Nothing but the lines from the one including "This screenshot has width=254, height=202." through the last line of the entries, restated exactly, should appear in the answer; omit the pictures.

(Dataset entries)
────────────────────────────────────────

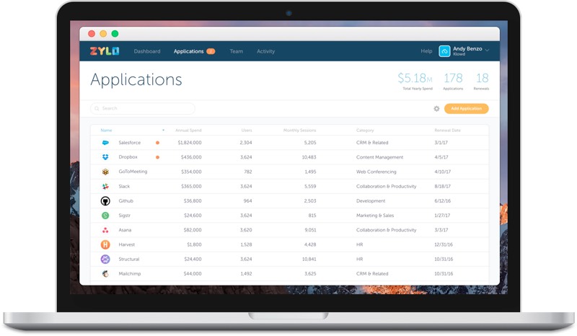Open the Help link
This screenshot has width=577, height=336.
tap(426, 51)
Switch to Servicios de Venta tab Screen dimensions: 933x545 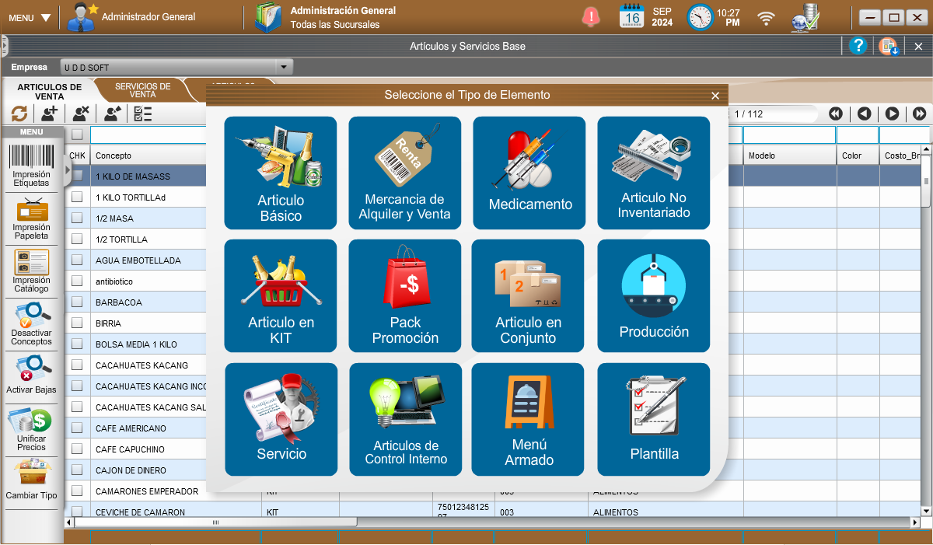pyautogui.click(x=142, y=90)
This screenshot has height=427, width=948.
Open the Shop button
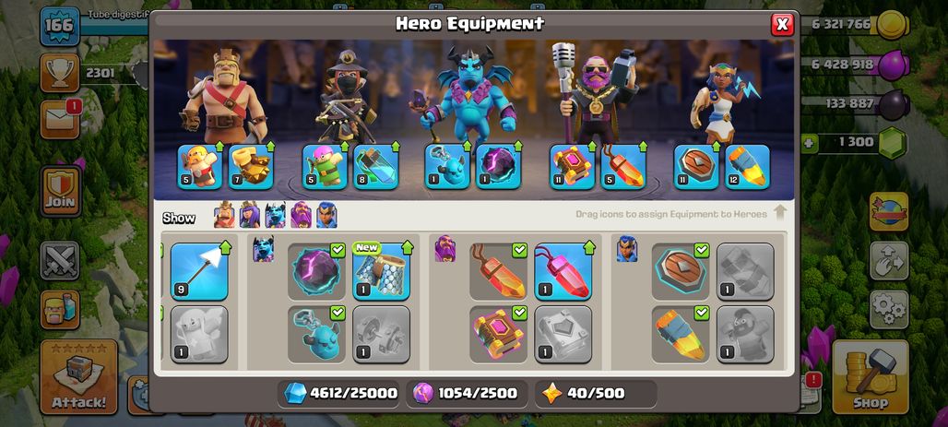pos(870,377)
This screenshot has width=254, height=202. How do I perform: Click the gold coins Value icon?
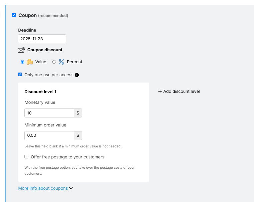(30, 62)
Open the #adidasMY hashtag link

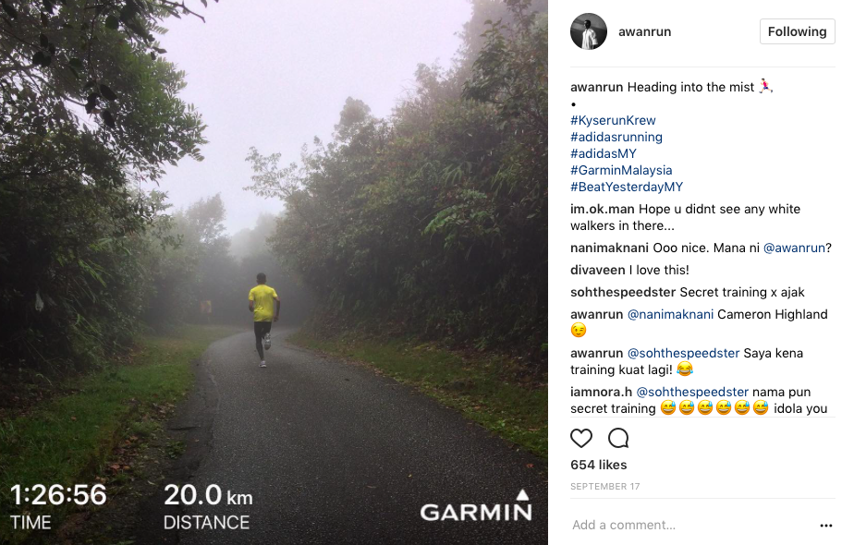(x=603, y=153)
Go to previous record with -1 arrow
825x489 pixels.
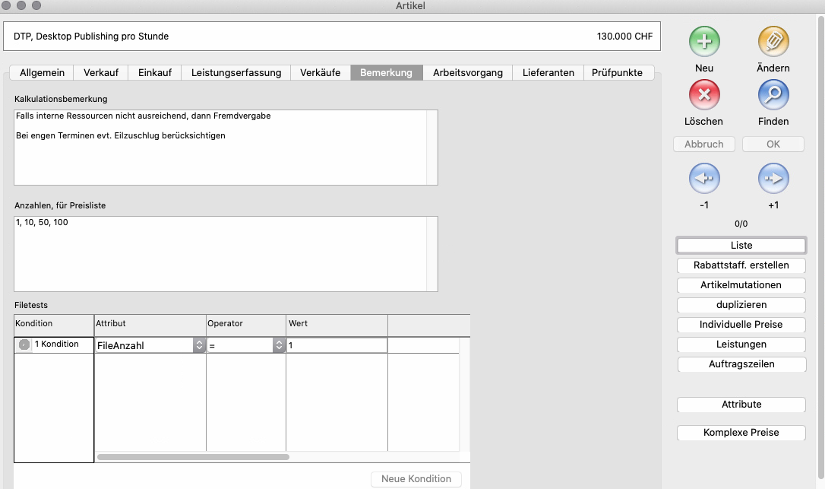click(704, 179)
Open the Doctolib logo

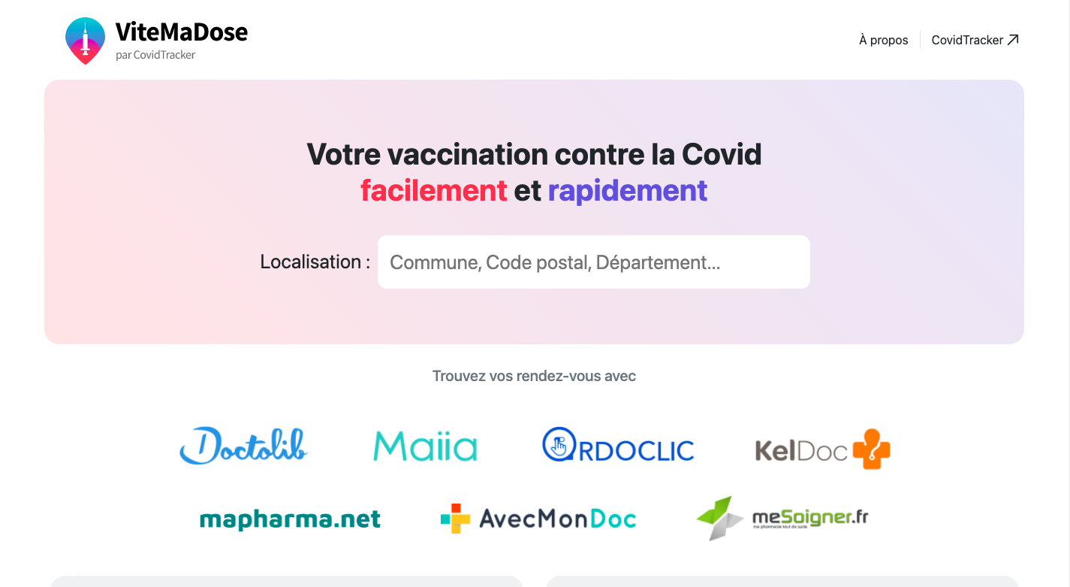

────────────────────────────────────────

• **Result**
This screenshot has width=254, height=202. How do I perform: Click the gold coins Value icon?
(30, 62)
Open the #adidasMY hashtag link

(x=603, y=153)
Go to previous record with -1 arrow
825x489 pixels.
click(704, 179)
Open the Doctolib logo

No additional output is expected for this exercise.